It's not a binary option. One poor experiment might give us some evidence something is true. A single well reviewed experiment gives us more confidence. Repeating the results similarly does. As does the reputation of the person conducting the experiment and the way in which it was conducted.
It's not a binary thing where we decide something is accepted or rejected, we gather evidence and treat it accordingly.

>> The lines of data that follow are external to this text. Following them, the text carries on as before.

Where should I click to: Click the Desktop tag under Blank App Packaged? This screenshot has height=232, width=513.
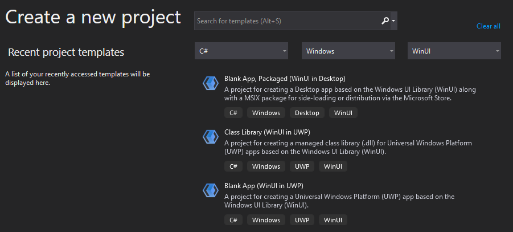307,113
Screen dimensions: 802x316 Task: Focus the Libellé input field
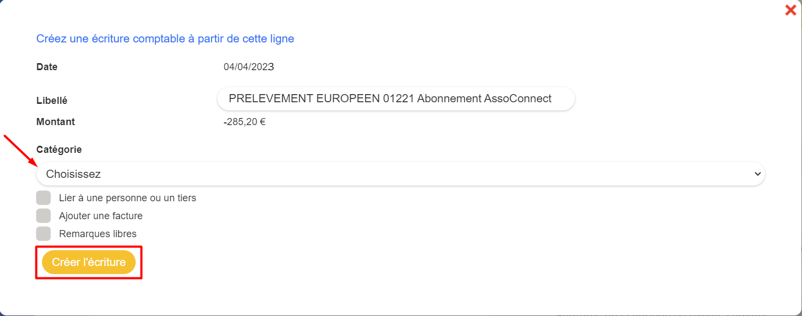396,98
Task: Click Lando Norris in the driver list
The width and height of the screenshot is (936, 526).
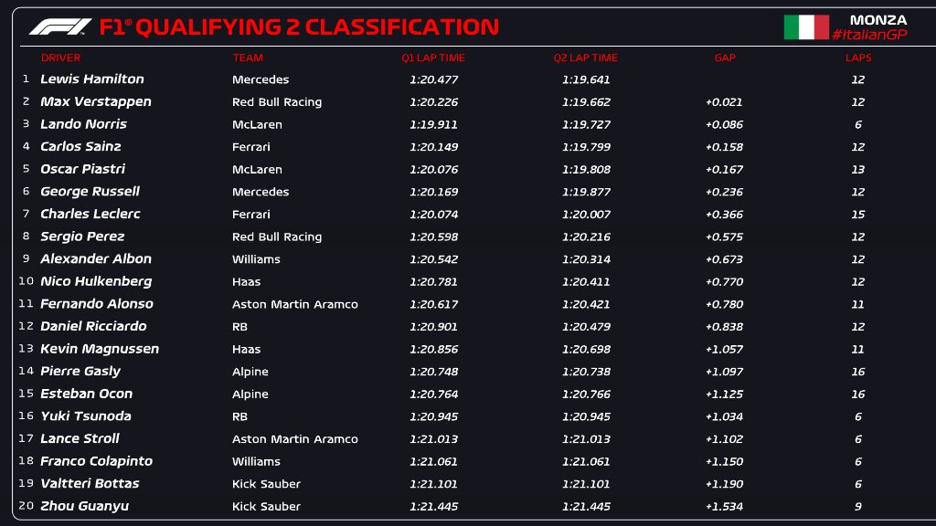Action: [x=83, y=124]
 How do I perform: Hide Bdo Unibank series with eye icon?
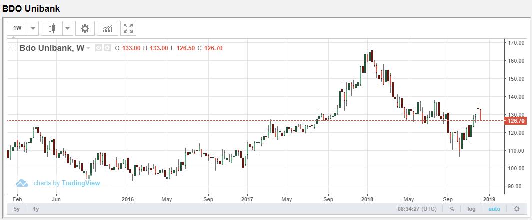[x=99, y=48]
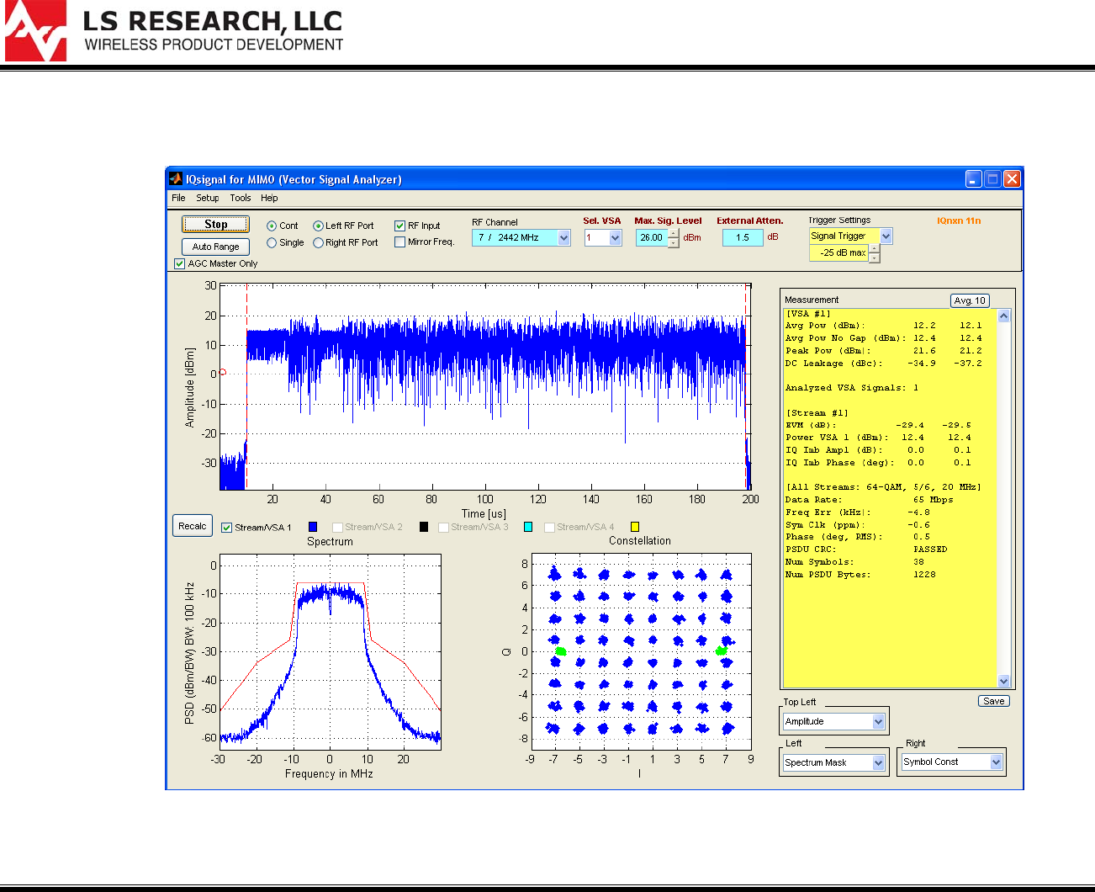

These days, if you ask a scientist "So how do we prove something is true using science?" they'll be able to recite Popper's falsificationism as if it's a fundamental truth, not a particular way of looking at the world. But the huge gap between the particular theory that people get taught in undergrad--that science can't actually prove anything true, just disprove things to approach better hypotheses--and the real-world process of running an experiment, analyzing data, and publishing a paper is unaddressed. The idea that there's a particular bar that must be passed before we accept something as true is exactly what got us into this mess in the first place! There's a naive implicit assumption in scientific publishing that a p-value < 0.05 means something is true, or at least likely true; this author is just suggesting that true things are those which yield a p-value under 0.05 twice!

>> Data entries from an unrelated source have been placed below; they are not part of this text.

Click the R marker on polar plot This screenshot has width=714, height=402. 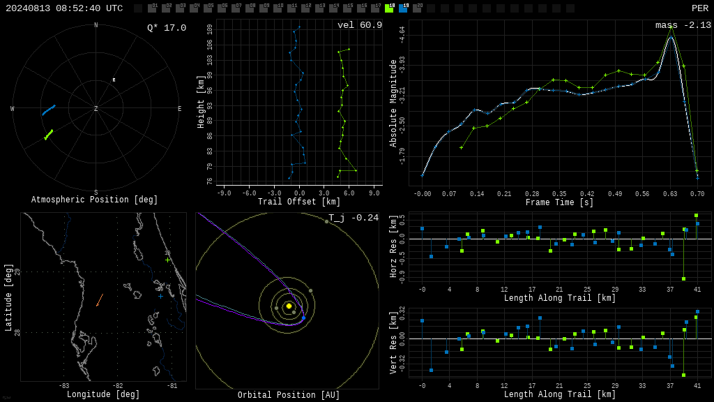point(114,80)
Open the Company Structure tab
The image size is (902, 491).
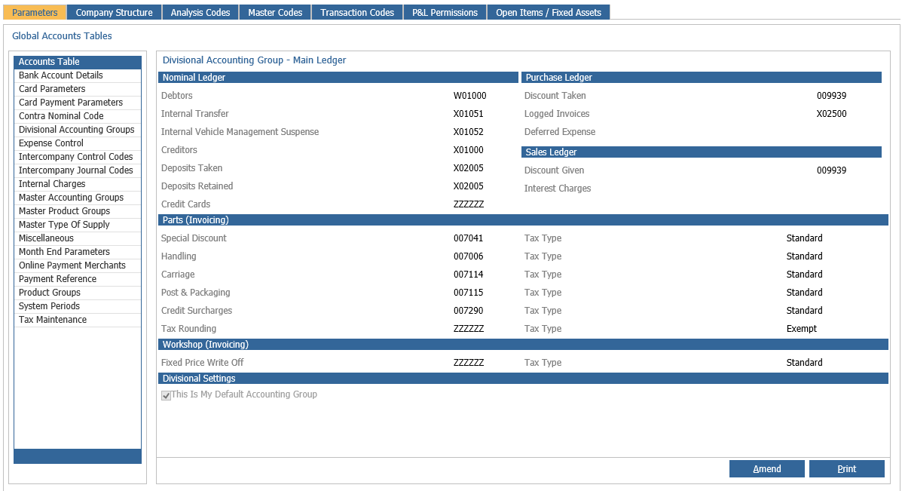(x=114, y=12)
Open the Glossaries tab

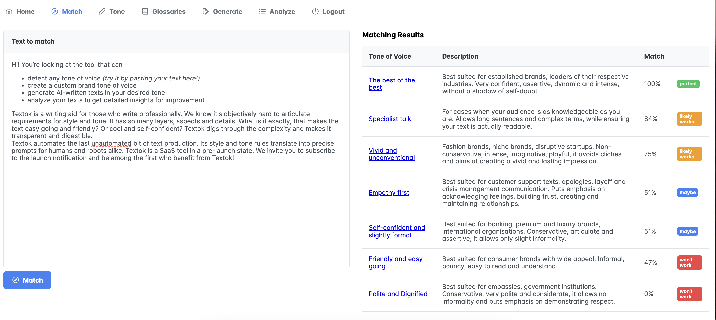168,12
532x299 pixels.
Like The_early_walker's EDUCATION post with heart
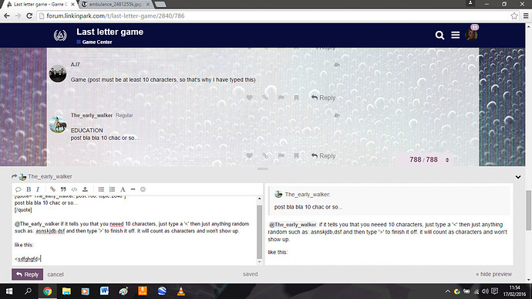tap(249, 156)
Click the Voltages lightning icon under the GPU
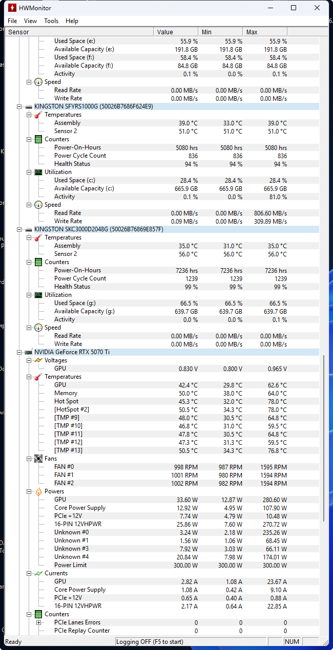 [x=38, y=360]
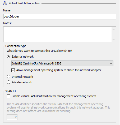Click the Notes scrollbar up arrow
120x125 pixels.
coord(114,29)
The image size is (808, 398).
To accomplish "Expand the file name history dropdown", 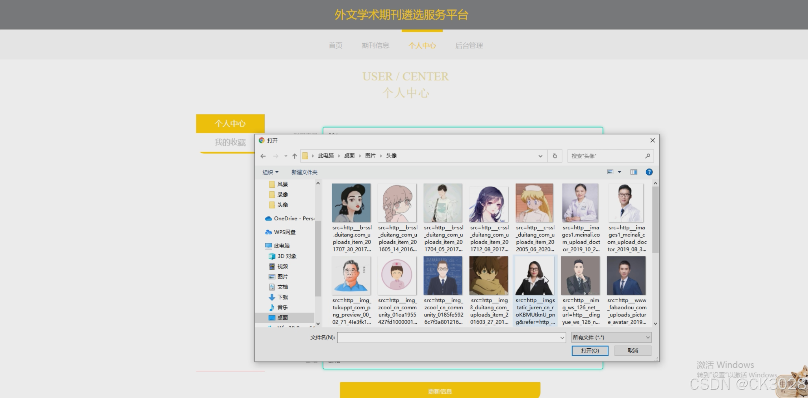I will (562, 337).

What's needed, in my opinion at least, is a more existential, practically-grounded view of science, in which we are more agnostic about the "truth" of our models with a closer eye to what we should actually do given the data. Instead of worrying about whether or not a particular model is "true" or "false," and thus whether we should "accept" or "reject" an experiment, focus on the predictions that can be made from the total data given, and the way we should actually live based on the datapoints collected. Instead, we have situations like the terrible state of debate on global warming, because any decent scientist knows they shouldn't say they're absolutely sure it's happening, or a replication crisis caused by experiments focused on propping up a larger model, instead of standing on their own.
Kinda like Rotten Tomatoes, but... for science?